Document text:
Automated Testing for Microservices

15.01.18

Ian Sugar Principal Engineer back to blog

Automated Testing for Microservices

How Audiogum's testing strategies help us maintain a high pace of change.

Overview

At Audiogum, to achieve both high availability and rapid pace of change, we rely on repeatable, fully automated testing of our services.

Unit tests, acceptance tests, component tests, integration tests, system tests, end-to-end tests... These are just a few of the commonly used terms to describe different flavours of testing, but there is ambiguity in what these things mean and how they relate, as well as endless potential implementations.

In this post I aim to describe what we Audiogum engineers agree as reasonable definitions for the kinds of tests we think are important in the context of our microservices architecture, as described by Steve previously in the platform overview post. For each of these I describe the motivations and implications of these definitions and some strategies we have adopted at Audiogum that suit our context.

We have other types of testing such as performance and load testing that are important too but I will leave these out of scope and focus for now on the testing of service behaviour.

Motivation: Tests Support Change

We test because we need to confirm as best we can that what we create behaves as intended. Furthermore, testing helps us to prevent breaking things when we change them.

All too often though, tests can become barriers rather than enablers for change. They take time to create, to run, and to maintain. Our motivation has been to avoid some of the problems we've each encountered elsewhere in the past, including for example:

Duplication of tests across multiple levels of testing -> costs time
Inconsistency of approach causing confusion for new engineers on a project -> costs time
Tests that are hard to understand therefore difficult to maintain -> costs time
Tests that are hard to run due to fragile or hard to set up dependencies -> costs time
Tests that are ignored, pointless or incorrectly modified (often due to above) -> risk of regression and escaped bugs

Unit Tests

Unit Tests: Audiogum definition

Unit tests are automated tests of small parts of a service. For example in our Clojure microservices, a function or set of functions in a namespace.

Unit tests avoid external dependencies (no I/O) by providing mocked implementations of dependencies wherever necessary.

Unit tests check the current internal implementation NOT overall system behaviour.

unit testing diagram

Unit Tests: Motivation

Whether taking the "test first" approach, writing tests afterwards or somewhere in between, unit tests should support the development of relatively detailed logic, independently of other parts of the system.

Programming languages like Clojure with its REPL allow us to interact directly with running code and data, testing as we write it. This is a large part of the productivity benefit we perceive in Clojure. Becoming comfortable with a REPL-based approach to programming can mean that unit tests no longer seem essential to the developer to feel confident that the details work as they intend as they create the code. However, unit tests create a repeatable record of such testing and so can be valuable for both the initial implementer and any future developers maintaining and extending the code later. They help prove that new changes haven't broken previous behaviour unintentionally and they convey understanding of how the implementation is intended to work.

Unit Tests: Implications

Unit tests must be fast to run and easy to maintain so they are not blockers for change.

Recorded data:
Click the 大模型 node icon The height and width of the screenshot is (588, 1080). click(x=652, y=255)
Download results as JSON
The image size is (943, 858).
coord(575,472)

Exercises to complete:
1. Answer these about the microservices testing post:
(a) In which programming language are the example microservices for unit tests written?
(b) Which types of testing are left out of scope?
(c) Who described the platform overview in an earlier post?
2. In the microservices testing post, rewrite the passage starting at "Ian Sugar Principal" and ending at "of our services.", swapping "high availability" for "reliability".
3. List every problem that the microservices testing post names among those its engineers encountered elsewhere in the past.

Answers by task:
1.
(a) Clojure
(b) Performance and load testing
(c) Steve

2.
Ian Sugar Principal Engineer back to blog

Automated Testing for Microservices

How Audiogum's testing strategies help us maintain a high pace of change.

Overview

At Audiogum, to achieve both reliability and rapid pace of change, we rely on repeatable, fully automated testing of our services.

3.
- Duplication of tests across multiple levels of testing
- Inconsistency of approach causing confusion for new engineers on a project
- Tests that are hard to understand and therefore difficult to maintain
- Tests that are hard to run due to fragile or hard-to-set-up dependencies
- Tests that are ignored, pointless or incorrectly modified